Halo ran into a problem where once 343 took over they went to work trying to consolidate all the EU material and lore into a more coherent whole. The earlier games were designed primarily with the background material very distant to the main games, and in fact the primary story itself is very streamlined and self-contained. Halo 4 was very clearly a change from all of that by trying to expand the setting, as The Infinity was a major part of the ad campaign and they even made a miniseries/movie Halo 4: Forward Unto Dawn to help synergize the EU material into the games themselves (Lasky came off especially good in both the movie and game, so even if you didn't see the movie you were not at a disadvantage). Halo 4 then included Spartan Ops as a continuation of the main campaign through episodic adventures, I actually really enjoyed that approach but I think it was more costly than they intended and much of that story ended up finished in the novels and comics. The biggest change from the Bungie era EU is that the Forerunners were clearly intended to be Advanced Ancient Humans, hence why Chief is called Reclaimer, only humans can properly utilize Forerunner systems and why the Ark portal was on Earth.

But then Halo 5 came out and I think almost every gamer recognized how the background material and ad campaign was at complete odds with the actual story of the game.
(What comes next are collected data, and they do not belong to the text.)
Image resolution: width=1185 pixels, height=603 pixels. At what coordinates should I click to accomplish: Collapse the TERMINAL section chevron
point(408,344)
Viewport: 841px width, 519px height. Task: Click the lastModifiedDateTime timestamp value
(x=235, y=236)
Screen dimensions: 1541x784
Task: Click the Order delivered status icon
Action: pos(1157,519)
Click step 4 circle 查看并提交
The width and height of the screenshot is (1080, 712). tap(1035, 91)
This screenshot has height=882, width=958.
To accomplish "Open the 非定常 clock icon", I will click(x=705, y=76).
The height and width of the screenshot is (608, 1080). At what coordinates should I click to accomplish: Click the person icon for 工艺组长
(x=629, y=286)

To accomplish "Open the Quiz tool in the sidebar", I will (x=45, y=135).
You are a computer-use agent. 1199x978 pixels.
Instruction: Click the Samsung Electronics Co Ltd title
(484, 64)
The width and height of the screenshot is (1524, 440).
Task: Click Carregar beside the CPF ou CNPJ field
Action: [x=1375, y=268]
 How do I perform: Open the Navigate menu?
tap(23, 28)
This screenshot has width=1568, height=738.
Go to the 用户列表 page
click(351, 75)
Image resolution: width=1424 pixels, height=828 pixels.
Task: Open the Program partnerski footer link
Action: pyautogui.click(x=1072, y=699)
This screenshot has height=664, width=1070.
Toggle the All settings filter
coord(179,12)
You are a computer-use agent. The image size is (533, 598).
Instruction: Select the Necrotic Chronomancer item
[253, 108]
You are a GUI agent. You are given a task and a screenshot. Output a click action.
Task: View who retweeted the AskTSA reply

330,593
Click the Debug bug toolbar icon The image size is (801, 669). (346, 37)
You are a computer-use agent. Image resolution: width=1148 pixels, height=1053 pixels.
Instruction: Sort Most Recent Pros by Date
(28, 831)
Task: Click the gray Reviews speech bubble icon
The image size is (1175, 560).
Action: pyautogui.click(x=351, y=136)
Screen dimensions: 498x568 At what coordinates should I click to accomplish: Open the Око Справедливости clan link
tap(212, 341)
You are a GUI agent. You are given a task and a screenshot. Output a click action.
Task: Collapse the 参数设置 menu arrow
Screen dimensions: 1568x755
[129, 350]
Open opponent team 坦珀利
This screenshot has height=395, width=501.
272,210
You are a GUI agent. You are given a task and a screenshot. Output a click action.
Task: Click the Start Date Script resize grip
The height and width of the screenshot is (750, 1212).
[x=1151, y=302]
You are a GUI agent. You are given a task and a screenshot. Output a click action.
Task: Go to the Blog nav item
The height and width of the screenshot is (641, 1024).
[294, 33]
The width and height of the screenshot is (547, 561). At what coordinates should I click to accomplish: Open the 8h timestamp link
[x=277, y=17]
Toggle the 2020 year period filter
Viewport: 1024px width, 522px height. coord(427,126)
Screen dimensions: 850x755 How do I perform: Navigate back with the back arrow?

This might have been through radical changes made late in development or an attempt to hide the fact that Cortana was the new Big Bad, but there was no mystery to Master Chiefs actions like the trailers implied. It's nice to have a more carefully developed story, and as I said Halo 4 did that rather well, but Halo 5 ran face first into problems with a focus on lore building and fulfilling fan wishlist items (we get to play as Blue Team, visit the Sanghelli homeworld, see a colony that was previously glassed, help the Arbiter fight off the last of the Covenant) versus actually having a story.

Edited by KJMackley on Jul 26th 2020 at 9:48:39 AM

theLibrarian Since: Jul, 2009
#274: Jul 26th 2020 at 12:18:50 PM

More a collection of set-pieces rather than a coherent story.

MajorTom Since: Dec, 2009
#275: Jul 26th 2020 at 5:10:31 PM

There's a new skull in Halo Master Chief Collection for Halo 3. It's called Acrophobic (The Corps: Issuing rifles AND wings!) and you gotta beat the current challenges to unlock it immediately. (Gotta hurry, the challenge lasts two more days from now.) The challenge being you gotta kill 343 flying enemies (Drones, Banshees, Phantoms, Sentinels) on Halo 3 in either Normal, Heroic or Legendary campaigns.

What does it do? It gives the Master Chief the power of Pan-Cam flight of sorts. Jump then while airborne jump again it'll propel you forward faster and faster in a flying motion. You can control how to fly. Yes it does go fast enough you can suicide if you hit something at speed. No it doesn't appear to damage enemies (then again I didn't hit any trying it out).

No it doesn't circumvent all the Invisible Walls marking the level boundaries nor does it eliminate the kill barriers set up in places. So no new vacations near as I can tell. Though you can easily reach the edges of or inside of things you couldn't before but weren't prohibited from doing. (I managed to get inside a Phantom a few times trying it out.)